§ **PROBLEM DETAILS**
Gather all lines in the records below that include the word "Switch".

§ **PROVIDED MATERIAL**
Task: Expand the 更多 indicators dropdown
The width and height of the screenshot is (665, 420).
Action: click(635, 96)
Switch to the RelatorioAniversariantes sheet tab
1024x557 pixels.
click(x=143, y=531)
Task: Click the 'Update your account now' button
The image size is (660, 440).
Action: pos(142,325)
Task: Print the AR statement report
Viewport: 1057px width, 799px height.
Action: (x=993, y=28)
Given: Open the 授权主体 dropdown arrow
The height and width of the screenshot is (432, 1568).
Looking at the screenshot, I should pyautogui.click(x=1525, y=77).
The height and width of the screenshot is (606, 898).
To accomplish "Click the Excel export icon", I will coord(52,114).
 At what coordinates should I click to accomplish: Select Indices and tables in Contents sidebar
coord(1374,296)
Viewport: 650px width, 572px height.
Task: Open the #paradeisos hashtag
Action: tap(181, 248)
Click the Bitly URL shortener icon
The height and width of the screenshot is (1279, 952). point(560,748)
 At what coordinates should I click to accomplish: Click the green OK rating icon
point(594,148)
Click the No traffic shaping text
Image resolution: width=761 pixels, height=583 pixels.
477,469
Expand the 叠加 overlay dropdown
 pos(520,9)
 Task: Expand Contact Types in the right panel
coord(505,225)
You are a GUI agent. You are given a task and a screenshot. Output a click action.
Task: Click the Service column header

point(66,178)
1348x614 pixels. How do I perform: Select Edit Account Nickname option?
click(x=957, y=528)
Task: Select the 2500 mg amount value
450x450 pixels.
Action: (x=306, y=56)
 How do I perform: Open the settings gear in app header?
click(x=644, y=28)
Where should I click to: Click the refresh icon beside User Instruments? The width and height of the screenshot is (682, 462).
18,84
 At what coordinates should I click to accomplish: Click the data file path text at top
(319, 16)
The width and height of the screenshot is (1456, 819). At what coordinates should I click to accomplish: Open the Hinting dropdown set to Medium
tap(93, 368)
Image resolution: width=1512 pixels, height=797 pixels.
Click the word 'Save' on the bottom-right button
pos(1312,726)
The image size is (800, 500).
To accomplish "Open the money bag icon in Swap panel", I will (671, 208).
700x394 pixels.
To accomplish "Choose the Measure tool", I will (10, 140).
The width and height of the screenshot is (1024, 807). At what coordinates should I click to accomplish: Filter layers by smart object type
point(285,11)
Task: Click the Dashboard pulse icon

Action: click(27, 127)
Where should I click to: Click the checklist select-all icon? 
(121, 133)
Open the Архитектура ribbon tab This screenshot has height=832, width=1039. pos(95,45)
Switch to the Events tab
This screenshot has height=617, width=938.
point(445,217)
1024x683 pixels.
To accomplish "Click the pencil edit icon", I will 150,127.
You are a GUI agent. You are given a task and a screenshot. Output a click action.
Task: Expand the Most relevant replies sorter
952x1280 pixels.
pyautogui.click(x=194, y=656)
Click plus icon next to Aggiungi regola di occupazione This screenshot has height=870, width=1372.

§ **OUTPUT FOR THIS EXERCISE**
Switch to the RelatorioAniversariantes sheet tab
Switch to the Events tab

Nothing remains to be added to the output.